Vendor Lockin is Killing Innovation
Capitalism is known for its consumer driven economy. It creates competition and therefore encourages innovation and low cost. The consumer ultimately decides on what is an acceptable price and product quality. In these modern times with booming technology we are starting to see a rising trend that has somehow been allowed to exist against the common scene of the common consumer. Vendor lock-in has slipped under the radar as a Trojan horse without causing alarm and is now wreaking havoc and locking consumers and their wallets to monopolized prices all while squashing any and all competition.
How did this happen? Sometimes disguised as product loyalty, Apple sells its hard ware sporting an image. What happens when that shiny MacBook breaks? Can owners of broken hardware bring it to a third party specialist who can fix any hardware that follows standards in best practices in the market? No, consumers must 9 times out of 10 bring it to an Apple store, so that an Apple technician can fix the problem. You bought an Apple product, now you have no choice but to come back for extra service, whether it is an upgrade or extension of service. (Note the irony in that Apple is now locked into a strangling contract with AT&T.)
The initial investment into a company or product ultimately makes smaller choices of upgrades and additions cheaper to stay with the vendor than to change. The next thing the consumer knows, their entire “owned” suite of products (whether it be computer software, hardware, cell phone service, etc.) is with a single vendor. The consumer has essentially dug themselves into a hole of brand loyalty intentionally or not and is therefore forced to continue to financially feed the monster. Where does the cycle end and more importantly how does it hurt capitalism as a whole?

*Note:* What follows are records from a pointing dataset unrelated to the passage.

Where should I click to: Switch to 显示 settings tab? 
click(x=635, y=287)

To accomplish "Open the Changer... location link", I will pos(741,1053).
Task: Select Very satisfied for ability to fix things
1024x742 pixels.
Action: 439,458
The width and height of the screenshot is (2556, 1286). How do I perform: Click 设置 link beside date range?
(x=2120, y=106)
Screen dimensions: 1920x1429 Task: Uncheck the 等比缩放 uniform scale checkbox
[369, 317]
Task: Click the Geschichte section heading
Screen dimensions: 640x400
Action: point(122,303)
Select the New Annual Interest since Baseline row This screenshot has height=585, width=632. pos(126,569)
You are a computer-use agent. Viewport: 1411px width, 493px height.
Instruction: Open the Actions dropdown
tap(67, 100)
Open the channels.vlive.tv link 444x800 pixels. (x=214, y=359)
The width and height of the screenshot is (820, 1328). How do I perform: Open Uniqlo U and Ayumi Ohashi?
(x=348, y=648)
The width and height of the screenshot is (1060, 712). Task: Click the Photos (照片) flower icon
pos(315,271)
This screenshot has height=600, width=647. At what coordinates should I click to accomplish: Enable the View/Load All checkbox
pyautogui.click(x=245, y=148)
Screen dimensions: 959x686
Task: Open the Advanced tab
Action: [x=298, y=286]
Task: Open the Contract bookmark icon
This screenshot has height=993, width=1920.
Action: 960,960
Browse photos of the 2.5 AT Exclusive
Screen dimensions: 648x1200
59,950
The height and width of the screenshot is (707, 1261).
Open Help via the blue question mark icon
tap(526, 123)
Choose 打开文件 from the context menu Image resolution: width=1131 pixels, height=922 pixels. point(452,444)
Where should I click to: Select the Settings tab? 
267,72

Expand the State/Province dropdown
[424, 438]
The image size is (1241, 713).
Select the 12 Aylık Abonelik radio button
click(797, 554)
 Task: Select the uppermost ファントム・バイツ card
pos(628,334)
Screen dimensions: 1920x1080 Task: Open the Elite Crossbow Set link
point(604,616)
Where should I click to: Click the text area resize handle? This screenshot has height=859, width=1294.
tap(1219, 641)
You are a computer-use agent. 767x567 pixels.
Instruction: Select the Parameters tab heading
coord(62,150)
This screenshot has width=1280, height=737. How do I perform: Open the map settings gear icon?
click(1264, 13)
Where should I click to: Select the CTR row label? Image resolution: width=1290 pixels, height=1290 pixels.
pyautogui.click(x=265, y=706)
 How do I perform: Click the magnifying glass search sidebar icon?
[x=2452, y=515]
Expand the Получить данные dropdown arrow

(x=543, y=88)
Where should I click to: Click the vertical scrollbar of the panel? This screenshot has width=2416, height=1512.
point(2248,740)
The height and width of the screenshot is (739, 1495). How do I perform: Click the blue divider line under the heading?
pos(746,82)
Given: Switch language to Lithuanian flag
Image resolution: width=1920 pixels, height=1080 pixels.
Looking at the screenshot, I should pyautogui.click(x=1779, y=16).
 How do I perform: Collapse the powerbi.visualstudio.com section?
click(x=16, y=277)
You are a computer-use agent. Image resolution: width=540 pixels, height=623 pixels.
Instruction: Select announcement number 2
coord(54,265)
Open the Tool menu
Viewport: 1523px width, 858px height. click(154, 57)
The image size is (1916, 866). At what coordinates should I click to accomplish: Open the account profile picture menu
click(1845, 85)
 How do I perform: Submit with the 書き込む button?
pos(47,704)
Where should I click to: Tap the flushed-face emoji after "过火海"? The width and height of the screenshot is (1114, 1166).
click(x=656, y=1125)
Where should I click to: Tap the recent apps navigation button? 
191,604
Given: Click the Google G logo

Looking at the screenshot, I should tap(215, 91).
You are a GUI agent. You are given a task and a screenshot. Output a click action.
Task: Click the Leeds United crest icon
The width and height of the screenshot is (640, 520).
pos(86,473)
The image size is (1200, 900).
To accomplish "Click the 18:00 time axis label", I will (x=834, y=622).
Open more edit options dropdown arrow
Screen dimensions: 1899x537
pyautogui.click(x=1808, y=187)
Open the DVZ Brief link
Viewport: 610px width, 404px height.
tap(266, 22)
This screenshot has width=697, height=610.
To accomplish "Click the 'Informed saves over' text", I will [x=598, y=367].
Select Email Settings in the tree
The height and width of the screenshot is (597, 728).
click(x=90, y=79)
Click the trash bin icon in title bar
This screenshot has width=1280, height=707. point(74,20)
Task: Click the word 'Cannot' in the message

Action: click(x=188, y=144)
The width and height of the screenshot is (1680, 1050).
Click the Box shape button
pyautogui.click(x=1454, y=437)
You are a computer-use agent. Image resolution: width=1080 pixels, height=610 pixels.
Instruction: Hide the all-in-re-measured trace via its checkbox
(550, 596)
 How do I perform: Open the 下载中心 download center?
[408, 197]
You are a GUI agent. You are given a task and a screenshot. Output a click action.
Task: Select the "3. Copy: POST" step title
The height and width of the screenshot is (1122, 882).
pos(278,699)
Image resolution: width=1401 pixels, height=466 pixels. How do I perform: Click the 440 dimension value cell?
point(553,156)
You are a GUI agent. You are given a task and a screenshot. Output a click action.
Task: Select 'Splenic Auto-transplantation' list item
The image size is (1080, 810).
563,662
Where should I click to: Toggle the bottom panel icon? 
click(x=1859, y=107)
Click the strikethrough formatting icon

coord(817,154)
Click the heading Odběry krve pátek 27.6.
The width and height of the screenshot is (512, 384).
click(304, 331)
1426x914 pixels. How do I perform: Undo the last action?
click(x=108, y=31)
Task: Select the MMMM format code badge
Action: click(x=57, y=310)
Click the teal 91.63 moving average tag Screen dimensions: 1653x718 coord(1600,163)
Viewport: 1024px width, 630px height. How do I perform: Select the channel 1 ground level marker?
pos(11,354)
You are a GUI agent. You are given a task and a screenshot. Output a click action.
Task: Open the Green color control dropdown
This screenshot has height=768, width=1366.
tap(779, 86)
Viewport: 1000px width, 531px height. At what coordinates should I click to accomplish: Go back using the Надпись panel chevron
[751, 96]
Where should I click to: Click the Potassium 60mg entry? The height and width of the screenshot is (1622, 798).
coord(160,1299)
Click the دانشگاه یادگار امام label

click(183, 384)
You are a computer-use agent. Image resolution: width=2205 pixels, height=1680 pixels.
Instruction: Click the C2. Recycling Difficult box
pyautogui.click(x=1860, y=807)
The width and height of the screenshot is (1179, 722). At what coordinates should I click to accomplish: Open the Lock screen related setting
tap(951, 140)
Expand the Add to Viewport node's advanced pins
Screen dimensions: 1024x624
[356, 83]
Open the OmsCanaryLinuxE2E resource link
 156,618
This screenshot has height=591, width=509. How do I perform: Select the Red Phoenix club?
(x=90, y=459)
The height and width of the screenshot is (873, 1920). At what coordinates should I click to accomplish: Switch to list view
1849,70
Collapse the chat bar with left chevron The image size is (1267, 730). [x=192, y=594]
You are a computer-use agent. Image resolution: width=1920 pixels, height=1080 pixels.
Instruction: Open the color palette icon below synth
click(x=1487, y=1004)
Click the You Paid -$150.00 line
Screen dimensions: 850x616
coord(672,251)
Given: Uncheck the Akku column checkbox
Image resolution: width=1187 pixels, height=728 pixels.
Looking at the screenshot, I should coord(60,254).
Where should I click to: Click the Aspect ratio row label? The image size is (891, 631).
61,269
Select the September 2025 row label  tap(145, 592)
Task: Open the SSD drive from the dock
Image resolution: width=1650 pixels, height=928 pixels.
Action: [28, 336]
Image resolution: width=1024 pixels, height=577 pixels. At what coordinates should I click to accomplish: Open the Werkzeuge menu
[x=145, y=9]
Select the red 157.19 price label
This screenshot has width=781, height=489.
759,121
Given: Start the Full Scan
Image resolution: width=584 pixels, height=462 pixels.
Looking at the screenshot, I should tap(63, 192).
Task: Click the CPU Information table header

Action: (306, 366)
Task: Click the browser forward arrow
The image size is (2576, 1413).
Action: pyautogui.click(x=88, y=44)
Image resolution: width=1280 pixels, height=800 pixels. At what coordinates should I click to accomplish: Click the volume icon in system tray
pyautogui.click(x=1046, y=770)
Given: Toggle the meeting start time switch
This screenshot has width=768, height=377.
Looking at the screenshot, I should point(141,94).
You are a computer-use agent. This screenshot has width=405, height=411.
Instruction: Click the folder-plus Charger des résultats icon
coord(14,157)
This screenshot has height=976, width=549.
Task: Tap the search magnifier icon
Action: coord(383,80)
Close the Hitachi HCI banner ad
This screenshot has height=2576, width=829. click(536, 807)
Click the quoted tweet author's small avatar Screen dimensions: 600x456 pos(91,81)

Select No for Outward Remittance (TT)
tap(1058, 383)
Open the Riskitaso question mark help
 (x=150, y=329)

As I have stated earlier, capitalism thrives on innovation and the competition. Small business is a risk. There is no sure thing with a start up. There is less money to throw around, and this causes small business to stay innovative an ahead of the curve. This is its ace in the hole and the only thing it has to fight bigger companies. Large companies have their resources at their disposal; products can be created faster and cheaper. Ultimately the savings can be passed down to the consumer. Small business’s job is to challenge large companies with its innovation. Large companies’ jobs are to create competitive prices for the small business to beat. Thus business swings back and forth as David beats Goliath and vice versa on a regular basis. In the end, consumers win. They get the best of both worlds.
What is happening with vendor lock-in trends is that large companies are forcing their product, at a price they decide is fair on a consumer. The consumer must play along, or pay the price of breaking the cycle. Breaking the cycle means giving up their brand for a lesser known brand that offers innovation at a higher cost. The cost being: throwing away an initial investment into a vendor lock-in type product on top of the cost of investment into the smaller brand’s product.
It’s easy to see how the consumer is getting the tail end of the deal, but it goes beyond cost. Innovation suffers because small business suffers. It’s a snowball effect that creates a standstill in these fast moving technological times. It’s apparent that the problem exists, but there is no easy answer. Open source is starting to get more attention than it has in the past, but it only applies to software. The best way to change the current trends in business is to let the consumer’s money talk. In the end, the US is still run by capitalism. Money is the only language that capitalism understands. We won’t see a change until consumers wise up to the vendor lock-in gift and make it more profitable for business to compete rather than bully.